• **RECORDS TO PROCESS**:

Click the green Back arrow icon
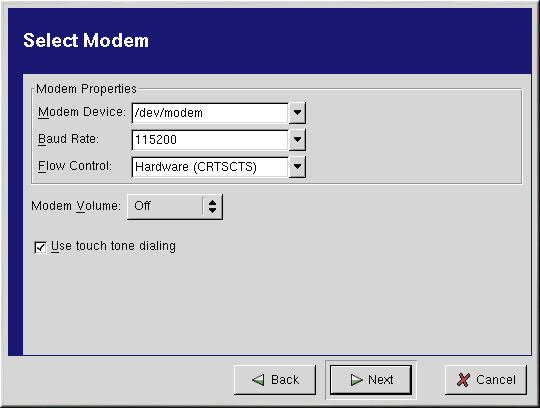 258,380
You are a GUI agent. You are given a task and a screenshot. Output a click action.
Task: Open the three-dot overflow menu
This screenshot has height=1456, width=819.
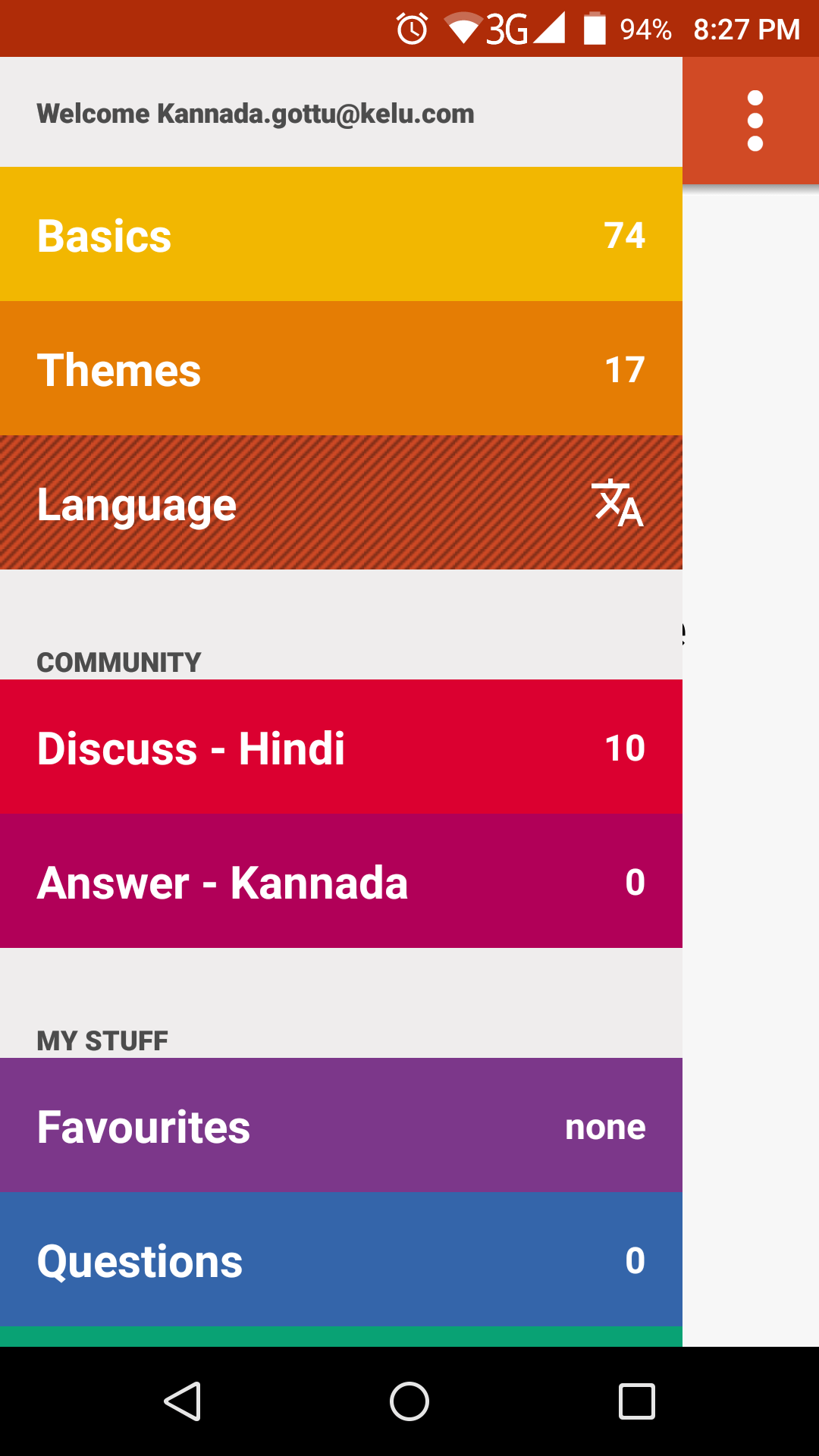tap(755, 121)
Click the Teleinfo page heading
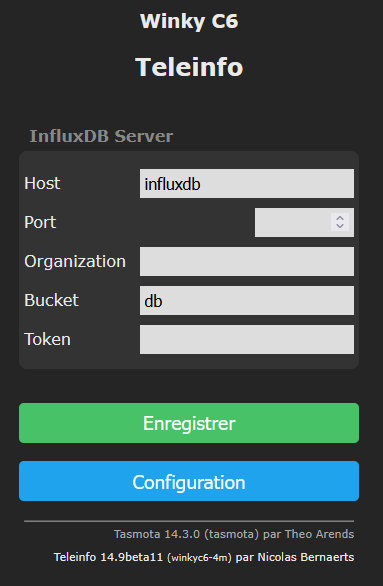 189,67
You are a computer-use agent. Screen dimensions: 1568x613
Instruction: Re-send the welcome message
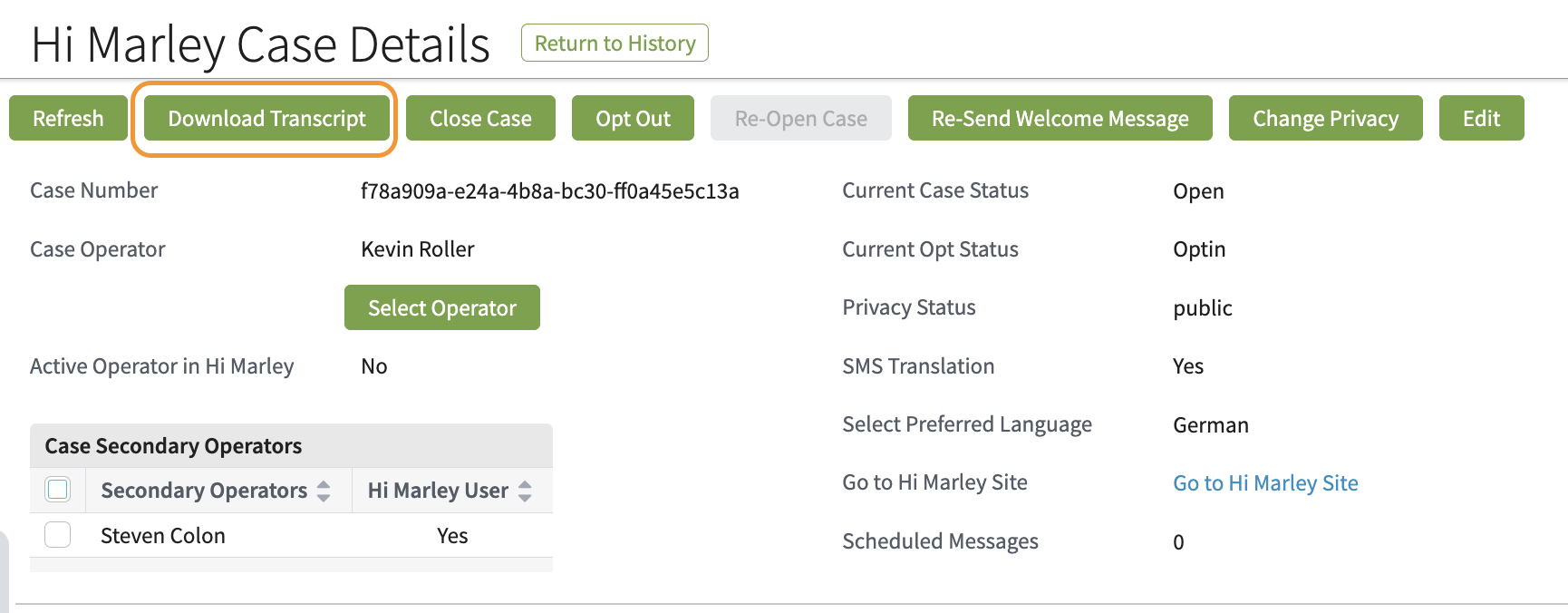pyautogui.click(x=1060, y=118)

• **YOUR TASK**: Please copy the records above word for word, leaving out every picture.

• **RESULT**:
Click the green Back arrow icon
 258,380
You are a GUI agent. You are given a task and a screenshot. Output a click action.
Task: Open the three-dot overflow menu
This screenshot has height=1456, width=819.
tap(755, 121)
Click the Teleinfo page heading
 189,67
You are a computer-use agent. Screen dimensions: 1568x613
Instruction: Re-send the welcome message
pyautogui.click(x=1060, y=118)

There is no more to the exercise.